[INPUT DATA Boundary: Start]

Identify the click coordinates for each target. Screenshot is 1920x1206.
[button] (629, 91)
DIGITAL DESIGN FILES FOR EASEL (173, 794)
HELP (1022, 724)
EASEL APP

[INPUT DATA Boundary: End]

> WORK ORDER: The response should be an exact repeat of the data above.

> RESULT OF THIS EXERCISE:
Identify the click coordinates for each target. Screenshot is 1920x1206.
[button] (629, 91)
DIGITAL DESIGN FILES FOR EASEL (173, 794)
HELP (1022, 724)
EASEL APP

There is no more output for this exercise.